■ Selected passage ■
========

Wide surgical resection with 3 cm lateral margins and an orbitectomy-craniectomy for deep margins, including enucleation, and reconstruction with a rotation flap from the lateral face.

Outcome:

  • Hi-lo fibrosarcoma with complete excision (lateral margins varying from 2.5 mm to 2.0 cm and deep margins clean)

  • Distal flap necrosis

Video link: https://www.youtube.com/watch?v=4c6EIQnm73I&t=773s

Tags: #hiloFSA #FSA #orbitectomy #sinusectomy #reconstruction #rotationflap #distalflapnecrosis

Preoperative CT scan showing extension of the mass through the frontal bone into the frontal sinus (arrow). This surprised me to some degree. When discussing the possibility of local recurrence following incomplete histologic excision, I also consider what is deep to this margin and how likely are residual tumor cells, if actually present, to be able to propagate into a recurrent tumor. For this dog, I thought that this was unlikely considering the tissue deep to his original tumor was bone. But then this was a hi-lo fibrosarcoma and these are one of the most locally aggressive tumors in dogs.

Intraoperative image of the dog immediately prior to starting surgery. Note the subcutaneous masses along the medial aspect of the upper eyelid (recurrent mass) and lower eyelid. Lateral margins of 2 cm and 3 cm have been marked with a sterile marker pen.

An incision was done along the marked 3 cm lateral margins circumferentially around both the lower and upper eyelid masses.

This incision was then continued deeply to the level of the frontal sinus, zygomatic, and caudal maxillary bones.

A sagittal saw was used for the dorsal (frontal sinus) osteotomy.

The next step was an osteotomy along the zygomatic arch.

Once the zygomatic arch osteotomy was completed, the optic vessels and nerve were sealed and transected with a LigaSure.

Retraction of the caudal eye structures exposed the orbital bone to allow for an orbitectomy with a sagittal saw. This can also be done with a pneumatic burr or piezotome, but the sagittal saw is the most efficient of these power devices for performing these osteotomies.

The caudal aspect of the orbitectomy was completed with an osteotome and mallet.

Appearance of the defect following completion of the wide tumor resection with en bloc orbitectomy-sinusectomy for deep margins.

A facial axial pattern flap was considered for closure of this defect; however, this flap was partially compromised because of the resection. As a result, a rotation flap from the lateral aspect of the face and neck was used for reconstruction. The borders of this flap were initially marked with a sterile marker pen (arrows).

An incision was then performed along the border of the rotation flap.

========

■ Material provided ■

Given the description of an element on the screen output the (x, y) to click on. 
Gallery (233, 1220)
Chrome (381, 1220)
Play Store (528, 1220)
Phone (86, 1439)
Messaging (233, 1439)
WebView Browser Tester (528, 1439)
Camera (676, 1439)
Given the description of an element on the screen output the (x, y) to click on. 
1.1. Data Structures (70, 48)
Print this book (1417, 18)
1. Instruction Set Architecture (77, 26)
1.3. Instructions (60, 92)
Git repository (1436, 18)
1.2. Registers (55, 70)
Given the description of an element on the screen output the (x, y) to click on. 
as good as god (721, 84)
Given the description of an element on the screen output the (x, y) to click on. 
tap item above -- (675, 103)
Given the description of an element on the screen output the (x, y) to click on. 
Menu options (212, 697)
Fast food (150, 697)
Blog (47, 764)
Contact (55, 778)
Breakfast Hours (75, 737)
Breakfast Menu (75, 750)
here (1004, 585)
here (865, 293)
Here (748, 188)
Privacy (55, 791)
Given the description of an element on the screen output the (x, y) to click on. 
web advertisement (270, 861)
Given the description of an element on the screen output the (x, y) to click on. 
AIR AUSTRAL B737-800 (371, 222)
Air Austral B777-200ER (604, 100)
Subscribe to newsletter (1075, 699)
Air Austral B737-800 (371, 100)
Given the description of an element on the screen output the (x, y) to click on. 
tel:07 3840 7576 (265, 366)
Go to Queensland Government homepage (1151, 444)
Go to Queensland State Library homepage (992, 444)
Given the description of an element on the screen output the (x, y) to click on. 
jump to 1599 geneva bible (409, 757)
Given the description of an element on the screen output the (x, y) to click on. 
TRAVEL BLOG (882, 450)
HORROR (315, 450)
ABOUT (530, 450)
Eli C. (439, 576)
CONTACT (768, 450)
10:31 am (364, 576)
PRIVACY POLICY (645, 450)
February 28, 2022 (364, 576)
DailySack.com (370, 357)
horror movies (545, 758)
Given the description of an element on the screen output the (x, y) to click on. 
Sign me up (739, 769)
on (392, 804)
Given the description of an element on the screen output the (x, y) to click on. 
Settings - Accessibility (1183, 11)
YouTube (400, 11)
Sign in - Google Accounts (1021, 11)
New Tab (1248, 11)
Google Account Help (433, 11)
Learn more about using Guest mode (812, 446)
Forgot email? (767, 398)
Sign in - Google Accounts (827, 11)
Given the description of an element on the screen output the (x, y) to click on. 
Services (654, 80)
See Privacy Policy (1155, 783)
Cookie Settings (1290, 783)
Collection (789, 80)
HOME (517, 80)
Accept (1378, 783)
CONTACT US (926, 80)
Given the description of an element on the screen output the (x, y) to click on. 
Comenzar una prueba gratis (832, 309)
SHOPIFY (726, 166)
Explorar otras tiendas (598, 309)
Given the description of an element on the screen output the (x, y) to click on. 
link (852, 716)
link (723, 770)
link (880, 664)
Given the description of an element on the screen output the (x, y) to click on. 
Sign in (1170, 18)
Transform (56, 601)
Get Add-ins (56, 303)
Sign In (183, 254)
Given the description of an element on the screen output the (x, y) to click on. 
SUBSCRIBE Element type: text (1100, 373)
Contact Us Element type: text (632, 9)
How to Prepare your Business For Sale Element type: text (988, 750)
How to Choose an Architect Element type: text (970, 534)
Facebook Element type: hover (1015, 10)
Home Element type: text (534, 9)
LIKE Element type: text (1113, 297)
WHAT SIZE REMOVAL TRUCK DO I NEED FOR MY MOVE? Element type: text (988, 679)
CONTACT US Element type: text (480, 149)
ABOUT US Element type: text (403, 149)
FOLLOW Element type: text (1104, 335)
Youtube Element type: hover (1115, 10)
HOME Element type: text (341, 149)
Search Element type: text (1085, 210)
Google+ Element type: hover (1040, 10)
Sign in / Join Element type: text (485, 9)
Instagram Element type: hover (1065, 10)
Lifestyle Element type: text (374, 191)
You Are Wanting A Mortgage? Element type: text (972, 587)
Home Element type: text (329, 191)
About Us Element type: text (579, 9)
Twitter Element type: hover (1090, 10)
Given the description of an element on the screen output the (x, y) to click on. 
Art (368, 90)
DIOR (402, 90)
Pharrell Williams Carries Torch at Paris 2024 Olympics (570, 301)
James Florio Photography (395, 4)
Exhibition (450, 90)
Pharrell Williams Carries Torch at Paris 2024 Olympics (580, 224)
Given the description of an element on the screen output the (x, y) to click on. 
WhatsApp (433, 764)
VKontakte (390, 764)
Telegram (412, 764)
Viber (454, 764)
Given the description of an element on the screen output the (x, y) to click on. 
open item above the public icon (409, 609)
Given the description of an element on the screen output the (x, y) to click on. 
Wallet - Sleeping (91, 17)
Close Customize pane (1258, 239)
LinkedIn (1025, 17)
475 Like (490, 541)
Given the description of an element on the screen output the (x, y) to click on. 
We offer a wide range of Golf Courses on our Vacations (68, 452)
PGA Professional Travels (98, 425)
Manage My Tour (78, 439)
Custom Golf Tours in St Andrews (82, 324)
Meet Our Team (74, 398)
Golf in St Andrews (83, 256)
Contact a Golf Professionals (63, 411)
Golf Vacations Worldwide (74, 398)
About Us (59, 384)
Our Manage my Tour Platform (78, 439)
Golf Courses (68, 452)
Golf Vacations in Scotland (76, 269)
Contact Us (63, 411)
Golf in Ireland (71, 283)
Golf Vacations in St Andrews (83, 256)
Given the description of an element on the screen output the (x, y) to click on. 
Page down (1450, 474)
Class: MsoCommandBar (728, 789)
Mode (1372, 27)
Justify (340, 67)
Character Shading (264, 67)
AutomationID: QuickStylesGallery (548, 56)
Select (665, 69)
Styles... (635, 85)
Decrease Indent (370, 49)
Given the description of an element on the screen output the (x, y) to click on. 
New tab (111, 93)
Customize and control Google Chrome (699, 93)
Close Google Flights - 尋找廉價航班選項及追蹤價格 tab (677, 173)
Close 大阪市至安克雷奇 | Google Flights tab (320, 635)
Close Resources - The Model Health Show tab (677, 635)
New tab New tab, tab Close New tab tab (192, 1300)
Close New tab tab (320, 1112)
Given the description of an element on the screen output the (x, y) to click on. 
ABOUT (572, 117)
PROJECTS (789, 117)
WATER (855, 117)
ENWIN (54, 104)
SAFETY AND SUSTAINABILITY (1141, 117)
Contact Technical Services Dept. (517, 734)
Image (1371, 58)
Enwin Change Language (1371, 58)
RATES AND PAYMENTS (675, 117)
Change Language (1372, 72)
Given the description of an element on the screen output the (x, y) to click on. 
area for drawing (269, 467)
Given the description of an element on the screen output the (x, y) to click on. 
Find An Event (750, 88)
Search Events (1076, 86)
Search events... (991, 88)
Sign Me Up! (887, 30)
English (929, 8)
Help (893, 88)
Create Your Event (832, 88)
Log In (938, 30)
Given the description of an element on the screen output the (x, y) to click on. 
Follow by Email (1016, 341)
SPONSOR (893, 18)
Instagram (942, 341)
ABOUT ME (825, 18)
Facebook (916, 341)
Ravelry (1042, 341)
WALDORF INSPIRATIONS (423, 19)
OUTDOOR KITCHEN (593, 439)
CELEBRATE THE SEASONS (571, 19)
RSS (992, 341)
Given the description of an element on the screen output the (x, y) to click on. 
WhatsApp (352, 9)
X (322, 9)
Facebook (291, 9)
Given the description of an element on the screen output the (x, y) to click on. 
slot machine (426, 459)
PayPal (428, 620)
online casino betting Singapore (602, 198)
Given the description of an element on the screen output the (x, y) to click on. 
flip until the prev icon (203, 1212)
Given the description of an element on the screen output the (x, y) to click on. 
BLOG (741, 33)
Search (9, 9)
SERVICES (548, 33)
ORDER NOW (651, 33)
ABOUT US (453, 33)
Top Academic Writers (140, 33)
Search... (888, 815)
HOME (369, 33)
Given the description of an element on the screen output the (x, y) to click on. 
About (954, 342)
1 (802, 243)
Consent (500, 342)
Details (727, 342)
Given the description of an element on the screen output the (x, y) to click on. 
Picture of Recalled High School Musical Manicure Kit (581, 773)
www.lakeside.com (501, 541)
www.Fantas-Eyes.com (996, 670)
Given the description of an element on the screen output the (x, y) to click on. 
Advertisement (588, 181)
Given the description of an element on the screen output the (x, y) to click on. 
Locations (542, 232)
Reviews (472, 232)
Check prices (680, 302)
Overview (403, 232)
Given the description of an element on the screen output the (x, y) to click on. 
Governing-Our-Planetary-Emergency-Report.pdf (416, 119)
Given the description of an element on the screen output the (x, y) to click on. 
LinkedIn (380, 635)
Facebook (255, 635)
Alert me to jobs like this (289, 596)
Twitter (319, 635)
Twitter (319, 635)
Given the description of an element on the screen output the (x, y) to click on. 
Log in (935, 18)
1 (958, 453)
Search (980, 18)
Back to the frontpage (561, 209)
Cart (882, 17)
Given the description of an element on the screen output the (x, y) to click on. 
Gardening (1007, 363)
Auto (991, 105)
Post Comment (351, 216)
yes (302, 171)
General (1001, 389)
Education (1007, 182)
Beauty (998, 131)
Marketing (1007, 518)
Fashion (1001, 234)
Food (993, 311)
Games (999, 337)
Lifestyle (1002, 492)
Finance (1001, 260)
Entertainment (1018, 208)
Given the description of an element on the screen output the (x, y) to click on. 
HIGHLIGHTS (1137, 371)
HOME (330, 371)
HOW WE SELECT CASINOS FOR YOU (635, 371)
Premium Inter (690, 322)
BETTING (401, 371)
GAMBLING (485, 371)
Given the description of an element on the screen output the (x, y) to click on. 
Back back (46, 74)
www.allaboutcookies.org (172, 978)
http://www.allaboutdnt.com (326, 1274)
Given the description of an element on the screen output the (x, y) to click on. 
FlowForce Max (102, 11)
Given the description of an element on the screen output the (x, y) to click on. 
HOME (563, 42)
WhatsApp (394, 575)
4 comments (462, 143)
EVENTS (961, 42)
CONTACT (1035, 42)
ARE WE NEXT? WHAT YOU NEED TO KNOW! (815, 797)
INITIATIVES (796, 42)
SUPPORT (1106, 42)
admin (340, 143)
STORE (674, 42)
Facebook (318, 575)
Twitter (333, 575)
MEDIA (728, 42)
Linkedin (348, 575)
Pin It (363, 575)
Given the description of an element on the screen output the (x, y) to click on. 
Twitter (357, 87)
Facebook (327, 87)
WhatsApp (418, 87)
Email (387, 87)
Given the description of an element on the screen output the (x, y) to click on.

========

■ Instructions to follow ■
Rewrite the passage from the tumor surgery description between "Wide surgical resection" and "the lateral face.", inclusive, putting "exenteration" in place of "enucleation".

■ Response ■
Wide surgical resection with 3 cm lateral margins and an orbitectomy-craniectomy for deep margins, including exenteration, and reconstruction with a rotation flap from the lateral face.